(Artikel)
•••

Demikian sebaliknya, jika konflik tersebut hanya memuaskan individu
saja, tetapi menurunkan kinerja kelompok maka konflik tersebut
disfungsional.
b. Konflik Dilihat dari Pihak yang Terlibat di Dalamnya
Berdasarkan pihak-pihak yang terlibat di dalam konflik, Stoner dan Freeman (1989:393) membagi konflik menjadi enam macam, yaitu:
- Konflik dalam diri individu (conflict within the individual). Konflik
ini terjadi jika seseorang harus memilih tujuan yang saling
bertentangan, atau karena tuntutan tugas yang melebihi batas
kemampuannya.
- Konflik antar-individu (conflict among individuals). Terjadi karena
perbedaan kepribadian (personality differences) antara individu yang
satu dengan individu yang lain.
- Konflik antara individu dan kelompok (conflict among individuals and
groups). Terjadi jika individu gagal menyesuaikan diri dengan norma -
norma kelompok tempat ia bekerja.
- Konflik antar kelompok dalam organisasi yang sama (conflict among
groups in the same organization). Konflik ini terjadi karena masing -
masing kelompok memiliki tujuan yang berbeda dan masing-masing berupaya untuk mencapainya.
- Konflik antar organisasi (conflict among organizations). Konflik ini
terjadi jika tindakan yang dilakukan oleh organisasi menimbulkan dampak
negatif bagi organisasi lainnya. Misalnya, dalam perebutan sumberdaya
yang sama.

•••

(Data yang Ditampilkan)
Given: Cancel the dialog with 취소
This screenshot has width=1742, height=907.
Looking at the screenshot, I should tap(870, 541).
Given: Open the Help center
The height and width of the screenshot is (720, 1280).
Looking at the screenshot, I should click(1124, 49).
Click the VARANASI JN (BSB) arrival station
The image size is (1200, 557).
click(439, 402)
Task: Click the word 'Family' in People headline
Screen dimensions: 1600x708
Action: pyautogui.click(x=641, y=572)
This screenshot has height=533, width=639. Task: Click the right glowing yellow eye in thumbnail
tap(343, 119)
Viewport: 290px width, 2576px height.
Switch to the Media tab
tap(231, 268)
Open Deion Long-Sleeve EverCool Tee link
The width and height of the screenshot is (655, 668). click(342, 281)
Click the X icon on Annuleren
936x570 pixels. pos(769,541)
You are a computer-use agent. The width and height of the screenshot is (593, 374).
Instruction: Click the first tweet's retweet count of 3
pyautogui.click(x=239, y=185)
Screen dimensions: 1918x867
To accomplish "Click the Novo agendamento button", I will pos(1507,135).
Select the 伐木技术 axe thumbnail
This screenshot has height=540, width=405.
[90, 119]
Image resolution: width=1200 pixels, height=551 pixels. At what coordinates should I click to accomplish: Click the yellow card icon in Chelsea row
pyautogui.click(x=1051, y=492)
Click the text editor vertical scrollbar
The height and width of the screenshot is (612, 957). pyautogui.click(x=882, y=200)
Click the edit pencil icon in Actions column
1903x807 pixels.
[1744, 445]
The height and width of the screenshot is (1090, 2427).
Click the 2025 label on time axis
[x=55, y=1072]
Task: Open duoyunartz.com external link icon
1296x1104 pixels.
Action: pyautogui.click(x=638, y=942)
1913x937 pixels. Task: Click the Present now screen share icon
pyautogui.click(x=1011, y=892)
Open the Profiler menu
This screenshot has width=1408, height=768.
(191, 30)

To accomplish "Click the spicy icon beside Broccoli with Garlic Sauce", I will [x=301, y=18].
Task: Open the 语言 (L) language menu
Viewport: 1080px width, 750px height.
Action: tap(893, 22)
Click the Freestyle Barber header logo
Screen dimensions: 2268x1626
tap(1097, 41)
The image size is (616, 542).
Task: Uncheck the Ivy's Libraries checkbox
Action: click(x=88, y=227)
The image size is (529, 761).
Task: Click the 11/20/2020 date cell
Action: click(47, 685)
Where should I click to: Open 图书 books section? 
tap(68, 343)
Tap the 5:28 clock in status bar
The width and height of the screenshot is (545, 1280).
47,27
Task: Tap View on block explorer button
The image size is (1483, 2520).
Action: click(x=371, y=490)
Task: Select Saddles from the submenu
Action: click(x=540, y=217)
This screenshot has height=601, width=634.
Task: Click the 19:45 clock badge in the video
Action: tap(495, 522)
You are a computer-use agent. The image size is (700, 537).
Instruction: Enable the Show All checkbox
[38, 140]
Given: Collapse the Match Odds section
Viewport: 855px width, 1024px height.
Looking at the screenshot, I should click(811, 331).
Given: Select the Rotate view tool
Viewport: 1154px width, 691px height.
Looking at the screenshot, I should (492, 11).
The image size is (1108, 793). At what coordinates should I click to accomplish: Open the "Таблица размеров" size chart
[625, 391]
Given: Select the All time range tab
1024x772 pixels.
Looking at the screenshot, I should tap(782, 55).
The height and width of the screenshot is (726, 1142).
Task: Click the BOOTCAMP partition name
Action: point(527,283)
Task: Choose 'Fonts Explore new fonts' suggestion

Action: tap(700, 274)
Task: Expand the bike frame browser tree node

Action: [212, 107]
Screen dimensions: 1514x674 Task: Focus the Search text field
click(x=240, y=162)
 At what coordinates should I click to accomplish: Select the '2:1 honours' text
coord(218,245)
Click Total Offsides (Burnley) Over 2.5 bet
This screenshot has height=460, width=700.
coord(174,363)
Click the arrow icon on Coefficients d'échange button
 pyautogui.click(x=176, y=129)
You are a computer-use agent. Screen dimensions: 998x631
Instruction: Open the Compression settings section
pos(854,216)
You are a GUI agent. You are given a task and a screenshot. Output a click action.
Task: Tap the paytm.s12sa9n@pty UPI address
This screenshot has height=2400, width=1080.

•••

(Petunjuk Pengerjaan)
- A) Jawablah pertanyaan berikut berdasarkan artikel.
(i) Kapan sebuah konflik disebut disfungsional?
(ii) Apa penyebab konflik antar-individu?
(iii) Contoh apa yang diberikan untuk konflik antar organisasi?
- B) Sebutkan semua istilah bahasa Inggris yang dicantumkan dalam tanda kurung pada artikel.
- C) Ubah bagian artikel dari "- Konflik antar-individu" sampai "berupaya untuk mencapainya." dengan mengganti "kepribadian" menjadi "watak".

(Jawaban yang Diharapkan)
- A)
(i) Jika konflik itu hanya memuaskan individu saja, tetapi menurunkan kinerja kelompok.
(ii) Perbedaan kepribadian antara individu yang satu dengan individu yang lain.
(iii) Perebutan sumberdaya yang sama.

- B)
- conflict within the individual
- conflict among individuals
- personality differences
- conflict among individuals and groups
- conflict among groups in the same organization
- conflict among organizations

- C)
- Konflik antar-individu (conflict among individuals). Terjadi karena
perbedaan watak (personality differences) antara individu yang
satu dengan individu yang lain.
- Konflik antara individu dan kelompok (conflict among individuals and
groups). Terjadi jika individu gagal menyesuaikan diri dengan norma -
norma kelompok tempat ia bekerja.
- Konflik antar kelompok dalam organisasi yang sama (conflict among
groups in the same organization). Konflik ini terjadi karena masing -
masing kelompok memiliki tujuan yang berbeda dan masing-masing berupaya untuk mencapainya.